If \(A_i=A_{i+1}\), Balls \(i\) and \(i+1\) will never disappear, so let us split the sequence here and consider the pieces independently.

Now, assume \(A_i \neq A_{i+1}\) (\(1 \leq i \leq N-1\)). Let us determine whether it is possible to keep only Balls \(1\) and \(N\). First of all, it is always possible when \(N=2,3\).

Now, assume \(N \geq 4\). The objective is obviously unachievable when there are just two different values. On the other hand, we will show that it is always achievable when there are three or more different values.

Let us prove it by induction on \(N\). The case \(N=4\) can be validated by hand. Now, let us assume that the statement holds true for \(N=K\) and show that it is also true for \(N=K+1\). Since there are three or more different values, there exists \(2 \leq i \leq N-1\) such that \(A_{i-1},A_{i},A_{i+1}\) are all different. If, after removing \(A_i\), there are still three or more different values, we are done. Otherwise, \(A\) has the form \(A=(\cdots,y,x,y,x,A_i,y,x,y,x\cdots)\), in which case we can remove \(A_{i-1}\) or \(A_{i+1}\) to still have three or more different values. This completes the proof.
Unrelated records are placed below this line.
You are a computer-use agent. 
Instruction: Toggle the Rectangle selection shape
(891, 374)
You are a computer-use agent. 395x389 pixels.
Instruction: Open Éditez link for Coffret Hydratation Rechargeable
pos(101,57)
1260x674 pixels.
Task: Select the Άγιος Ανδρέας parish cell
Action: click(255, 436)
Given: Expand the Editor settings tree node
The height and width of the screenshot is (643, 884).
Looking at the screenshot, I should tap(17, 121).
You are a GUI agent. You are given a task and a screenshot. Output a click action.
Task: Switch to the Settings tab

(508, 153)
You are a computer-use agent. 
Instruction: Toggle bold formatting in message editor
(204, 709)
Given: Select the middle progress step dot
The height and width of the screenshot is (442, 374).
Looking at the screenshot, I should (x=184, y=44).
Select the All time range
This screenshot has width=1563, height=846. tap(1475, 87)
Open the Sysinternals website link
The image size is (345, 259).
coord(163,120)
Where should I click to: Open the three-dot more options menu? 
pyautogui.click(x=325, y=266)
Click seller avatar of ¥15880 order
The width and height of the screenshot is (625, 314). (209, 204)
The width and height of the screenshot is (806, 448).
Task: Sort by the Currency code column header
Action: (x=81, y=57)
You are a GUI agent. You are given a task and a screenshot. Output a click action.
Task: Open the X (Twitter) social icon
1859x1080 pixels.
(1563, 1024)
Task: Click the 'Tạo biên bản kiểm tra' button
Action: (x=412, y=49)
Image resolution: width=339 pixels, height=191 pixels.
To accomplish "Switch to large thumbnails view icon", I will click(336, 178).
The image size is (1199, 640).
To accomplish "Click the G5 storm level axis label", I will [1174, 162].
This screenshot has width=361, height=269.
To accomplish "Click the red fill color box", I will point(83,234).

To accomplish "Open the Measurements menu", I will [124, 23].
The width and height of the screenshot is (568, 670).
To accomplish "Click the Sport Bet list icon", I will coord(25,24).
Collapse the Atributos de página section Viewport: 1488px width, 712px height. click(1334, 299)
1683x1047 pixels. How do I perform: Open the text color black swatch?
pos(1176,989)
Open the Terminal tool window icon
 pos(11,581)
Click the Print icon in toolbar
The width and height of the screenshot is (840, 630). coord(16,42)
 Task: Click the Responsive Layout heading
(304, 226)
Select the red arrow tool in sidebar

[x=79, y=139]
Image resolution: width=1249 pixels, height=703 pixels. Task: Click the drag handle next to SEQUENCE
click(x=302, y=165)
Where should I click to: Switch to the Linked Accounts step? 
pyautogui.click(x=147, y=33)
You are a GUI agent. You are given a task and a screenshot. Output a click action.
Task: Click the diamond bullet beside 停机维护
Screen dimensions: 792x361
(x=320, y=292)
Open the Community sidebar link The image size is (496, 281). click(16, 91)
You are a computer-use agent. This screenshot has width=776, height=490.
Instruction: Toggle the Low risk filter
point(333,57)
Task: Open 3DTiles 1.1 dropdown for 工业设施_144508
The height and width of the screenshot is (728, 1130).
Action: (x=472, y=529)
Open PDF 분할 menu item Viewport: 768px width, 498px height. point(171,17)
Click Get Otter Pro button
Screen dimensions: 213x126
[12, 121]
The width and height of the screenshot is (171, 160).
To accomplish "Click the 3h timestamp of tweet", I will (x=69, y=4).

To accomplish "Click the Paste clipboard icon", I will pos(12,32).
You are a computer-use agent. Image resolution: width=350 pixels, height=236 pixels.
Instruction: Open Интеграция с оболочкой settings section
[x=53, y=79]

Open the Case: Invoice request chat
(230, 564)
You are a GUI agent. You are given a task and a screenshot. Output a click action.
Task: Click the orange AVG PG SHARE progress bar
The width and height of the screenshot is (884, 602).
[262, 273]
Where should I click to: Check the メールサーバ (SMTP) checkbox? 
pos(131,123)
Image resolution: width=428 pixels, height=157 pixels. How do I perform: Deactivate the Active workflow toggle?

Let us do DP using these characteristics. When \((A_i,A_{i+1}\cdots,A_j)\) satisfies the condition above, there should be a transition \(dp[i] \rightarrow dp[j]\). There are \(O(N^2)\) transitions, but the distribution of indices \(i\) and \(j\) satisfying the requirement of three or more different values forms intervals, so we can accelerate the DP with prefix sums. The complexity is \(O(N)\). Some implementation may take \(O(N \log N)\) time, which is also fine.